Sunday, February 06, 2005

FYI... Possible Question Topic

I have here marked in my notes that Nigem specifically made mention that the topic of Theoretical Statements would be a subject for an essay question. Personally, at this point I don't care because I have major information overload going on. But just in case this comes up, you might want to review the progression from bullshit to Theoretic Invariance, the two types of propositions and the two types of relational statements within that. Maybe even know the criteria for establishing a relationship and the basics about causality.

3 Comments:

Blogger Clstal said...

Odd, my mom just called to find out if I was going to the 'welcoming party' for the baby born to my SUPER right-wing religous nutball cousin and his wife. Even more oddly, I'm going, though only to offer congrads. I'm determined to avoid the poopy diper games, the diper bingo, and the consumption of oversugared tasteless punch and finger sandwiches. Oh, and the prayers. The TONS and TONS of prayers, and thanks, and even more prayers.

Really, despite all that, they do have good hearts (an odd statement to be coming from me, considering my loathing of all things religous-right). My cousin is doing his MD residency at a hospice and is the only male on that side of the family to _not_ date or marry a saccharine-anorexic bimbo. If the conversation can be kept away from anything god-related, politics, or religion I really do like both of em.

Right -- procrastination.


2 Types of Propositions:
Existance statement: Specifying conditions under which phenomia will occur
Relational statement: Associational (association bet X and Y, no causality) or Determinational (correlation, if X probably Y)

Sufficient Causality -- If X, then Y. Y can occur without X, but if X occurs, Y *will* occur. Not a necissary condition. The ONLY reason the earth revolves around the sun is gravity.

Necissary Causality -- For B to occur, A must happen. Not a sufficient condition. To get degree, must take classes.

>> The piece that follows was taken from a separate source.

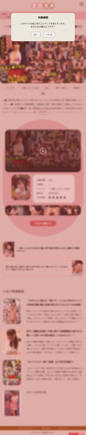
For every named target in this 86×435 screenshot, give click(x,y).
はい (36, 34)
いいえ (49, 34)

Theoretical Statement Progression:

1. Bullshit -- no empirical or logical support
2. Empirical Generalization -- observational support, no logical support, does not answer 'Why?' of observation.
3. Proposition -- testable logical statement, no observational support
4. Theoretic Invariance -- proposition confirmed through observational support. Has Logical and Empirical support.

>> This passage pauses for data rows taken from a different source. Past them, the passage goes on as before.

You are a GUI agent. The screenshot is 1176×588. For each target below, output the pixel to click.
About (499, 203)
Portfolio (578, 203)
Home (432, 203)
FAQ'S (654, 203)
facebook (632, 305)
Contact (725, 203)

I'm gonna go look up the critera for establishing a relationship because I don't know that *at all*.

8:09 PM  
Blogger harvestorm said...

Criteria for Establishing a Relationship is as follows:

1. Observe two variables that seem to have a relationshhip.

2. They Vary (sorry, that's all I wrote for that one)

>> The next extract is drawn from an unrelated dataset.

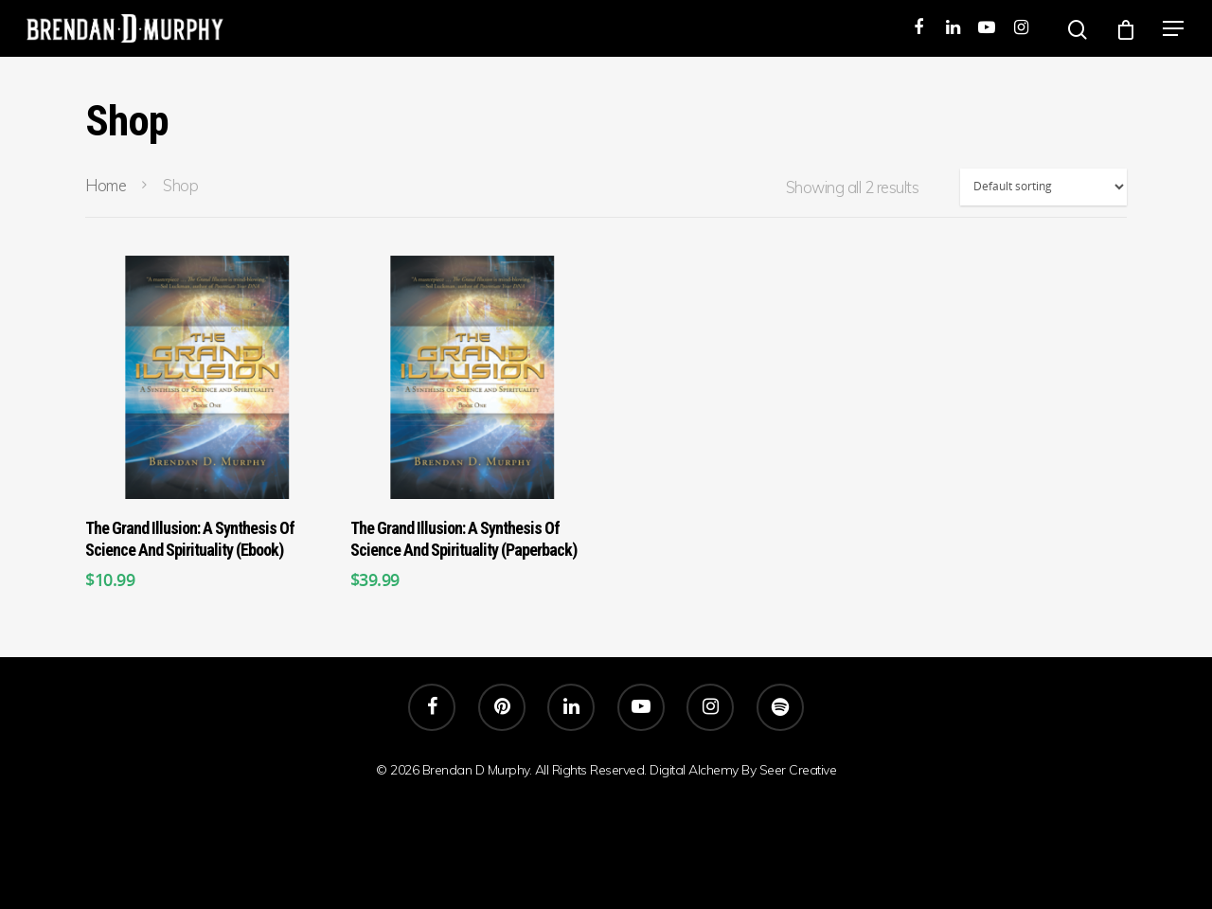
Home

3. Determine which one causes the other and determine if there are other variables involved. Establish independent and dependent variable through logic (such as determining which one occurs first).

4. Eliminate all outside influences and if the change still happens (or better put, if the causality is still present) then you have established a genuine relationship.

8:37 PM  
Blogger Clstal said...

I remember him talking about this in class. I was thinking at the time that it was really obvious so I didn't write it down. :-) Dumb move.